# 91 jetta engine swap good or bad?



## allenjames10 (Jan 16, 2006)

i have a 91 jetta that i bought 2 years ago. the car is in excellent shape and i am now going to do a complete tear down and rebuild. is it better to port and polish the orignal engine and tranny and add a small turbo? or put in a VR6 tubro and tranny? looking for some serious advice on this matter!!!!!


----------



## markmarshowsky (Jun 26, 2008)

*Re: 91 jetta engine swap good or bad? (allenjames10)*

i would not polish the transmission. terrible waste of time. tried it once and got no noticeble horspower increase.


----------



## allenjames10 (Jan 16, 2006)

*Re: 91 jetta engine swap good or bad? (markmarshowsky)*

got it. not worth it


----------



## markmarshowsky (Jun 26, 2008)

*Re: 91 jetta engine swap good or bad? (allenjames10)*

so i'm new to vw's but have built a few autocross/hill climb cars. in my experience porting and polishing most modern engines net relatively little horsepower. if you do the whole meal deal (i.e. knife edge crank, lighten everything, more compression, more fuel, etc) you can get a decent 30-40% hp increase. but the cost will far outweigh the benefits when compared to a turbo. only downside i've found to a properly designed turbo system is, you can't ever drive a non turbo car again and really appreciate it. good luck.


----------



## alpinweiss (Aug 10, 2007)

*Re: 91 jetta engine swap good or bad? (allenjames10)*

Anything is possible, given enough time and money.
I would recommend going with a rebuild on your present engine (and maybe a turbo), rather than trying to swap in a VR6. The VR6 is possible, but this car/engine/transmission combination was never offered by the factory, so you are really on your own with parts for this modification.

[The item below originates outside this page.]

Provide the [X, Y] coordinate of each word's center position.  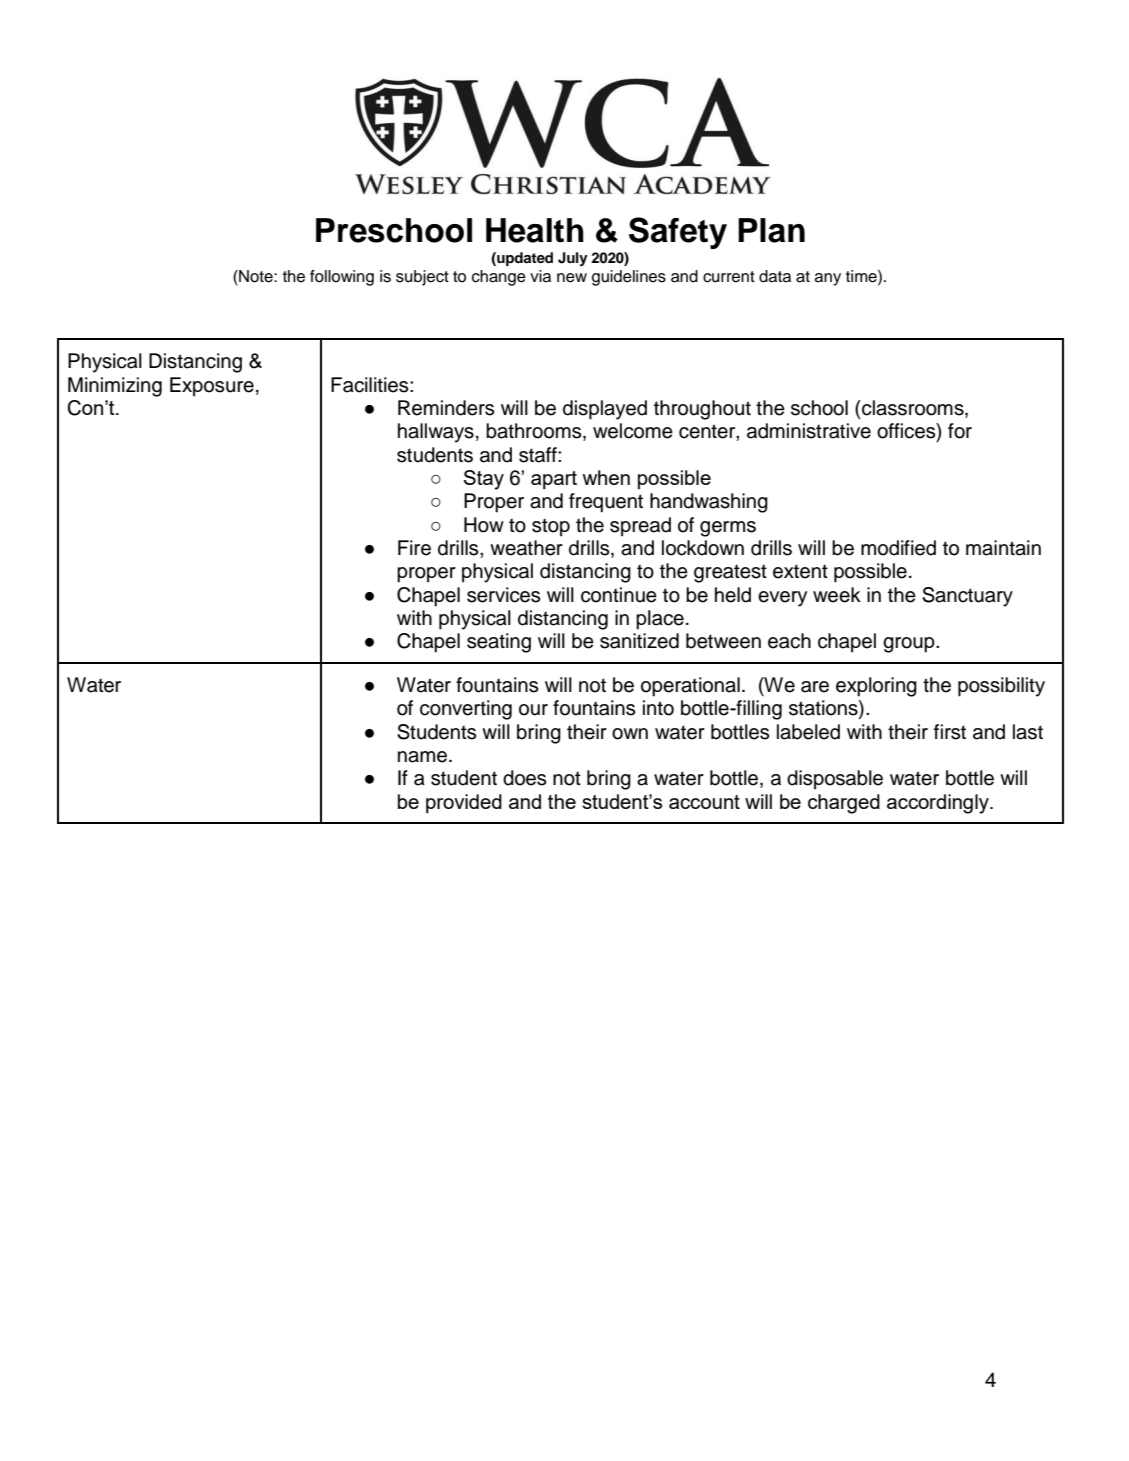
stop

Remember to swap the engine, transmission, shifter mechanism, cooling system, engine accessories, half-shafts, wheel hubs, brakes, wheels, tires, and the list goes on. It will also make your car very nose-heavy.
There are now a number of tuners that offer nice turbocharger or supercharger kits for your car. Some of them appear to be of very good quality.
If you are absolutely committed to doing an engine swap, you might want to consider a 1.8T (rather than the VR6).


----------



## vw leben (May 17, 2008)

1.8T = very $ compared to a VR6. Don't do either. What you are looking for is a Good 2.0 ABA bottom end and port and polish the 1.8 head (unless you want to convert the ABA head, but unless you have digi 2 then its more work converting from CIS to ABA ECU and engine wiring). Either head, put in a 270 cam, get it running great and you will be happy. Then in the future if you plan on a turbo or S/C you will have a great combo at a very good price! Just my too cents but I really think you wil like it.


----------